Début 1939, entre 400 000 et 500 000 réfugiés quittent une Espagne meurtrie, pour fuir la terreur fasciste. À la frontière, des policiers français contrôlent les exilés qui sont enfermés dans des camps. Loin d’être des camps d’accueil, ce sont des camps d’internement. En France, la solidarité s’active pour fournir une aide alimentaire et des secours. Des comités d’aide se forment. On relève à leur tête des personnalités comme Romain Rolland, Aragon, Paul Langevin, Francis Jourdain, fondateur des arts décoratifs modernes en France, et qui fut, en 1938, secrétaire général des Amis de la Commune de Paris.

Aujourd’hui, l’Association des Amis des combattants en Espagne républicaine (ACER) entretient avec force le souvenir de ce moment de l’histoire. Elle est à l’origine de la réalisation, à la gare d’Austerlitz, de ce monument exceptionnel, construit par souscription.

Des survivants brigadistes au Mur des Fédérés. 
Des survivants brigadistes au Mur des Fédérés.

Nous les retrouvons avec nous chaque année, avec leur drapeau, lors de la Montée au Mur des Fédérés. En 2010, des survivants brigadistes étaient présents eux aussi.

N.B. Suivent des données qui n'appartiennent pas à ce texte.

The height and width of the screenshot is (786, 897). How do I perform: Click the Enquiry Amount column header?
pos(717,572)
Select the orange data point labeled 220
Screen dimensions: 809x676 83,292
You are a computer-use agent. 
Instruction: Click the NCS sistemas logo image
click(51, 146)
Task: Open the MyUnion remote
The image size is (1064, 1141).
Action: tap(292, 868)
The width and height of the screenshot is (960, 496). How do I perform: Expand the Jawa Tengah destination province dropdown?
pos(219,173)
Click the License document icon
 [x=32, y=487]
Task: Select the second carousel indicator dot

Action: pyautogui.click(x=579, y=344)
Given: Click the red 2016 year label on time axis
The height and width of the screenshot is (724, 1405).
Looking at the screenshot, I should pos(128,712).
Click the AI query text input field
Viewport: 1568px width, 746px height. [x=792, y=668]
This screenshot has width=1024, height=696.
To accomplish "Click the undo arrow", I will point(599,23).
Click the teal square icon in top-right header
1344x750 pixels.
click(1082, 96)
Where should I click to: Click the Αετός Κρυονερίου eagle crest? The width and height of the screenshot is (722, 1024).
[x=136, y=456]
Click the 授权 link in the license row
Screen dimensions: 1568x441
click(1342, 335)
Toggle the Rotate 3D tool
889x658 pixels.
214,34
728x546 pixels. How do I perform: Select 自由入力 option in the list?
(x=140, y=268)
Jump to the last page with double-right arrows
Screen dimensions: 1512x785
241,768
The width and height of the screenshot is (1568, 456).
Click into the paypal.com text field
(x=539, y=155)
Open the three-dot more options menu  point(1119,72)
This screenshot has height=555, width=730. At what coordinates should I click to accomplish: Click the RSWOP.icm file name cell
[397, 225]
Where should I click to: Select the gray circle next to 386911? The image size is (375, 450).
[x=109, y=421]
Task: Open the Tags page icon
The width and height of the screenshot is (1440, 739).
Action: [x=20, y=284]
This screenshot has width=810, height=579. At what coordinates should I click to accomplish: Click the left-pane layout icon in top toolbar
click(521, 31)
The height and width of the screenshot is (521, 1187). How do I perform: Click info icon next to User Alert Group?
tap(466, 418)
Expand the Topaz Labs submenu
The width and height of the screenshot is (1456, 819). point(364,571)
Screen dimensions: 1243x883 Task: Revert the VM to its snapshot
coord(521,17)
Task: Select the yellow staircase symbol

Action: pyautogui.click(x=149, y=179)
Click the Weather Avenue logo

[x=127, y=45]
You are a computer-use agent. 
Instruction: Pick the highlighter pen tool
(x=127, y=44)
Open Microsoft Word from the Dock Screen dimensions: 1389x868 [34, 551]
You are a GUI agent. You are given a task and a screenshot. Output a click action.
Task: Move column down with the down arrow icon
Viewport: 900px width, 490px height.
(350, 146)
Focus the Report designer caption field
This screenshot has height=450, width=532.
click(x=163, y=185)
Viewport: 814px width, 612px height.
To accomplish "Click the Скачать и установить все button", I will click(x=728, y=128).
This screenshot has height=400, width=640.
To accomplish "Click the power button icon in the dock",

De longues années d’amitié, de valeurs communes, existent entre nos deux associations. Nul doute que nous nous retrouverons en 2021 pour commémorer ensemble le 150e anniversaire de la Commune de Paris.

CLAUDINE REY

Notes

(1) Sources : Geneviève Dreyfus-Armand, Les camps sur la plage, un exil espagnol, Autrement, 1995. Geneviève Dreyfus-Armand, L’exil des républicains espagnols en France. De la Guerre civile à la mort de Franco, Albin Michel, 1999.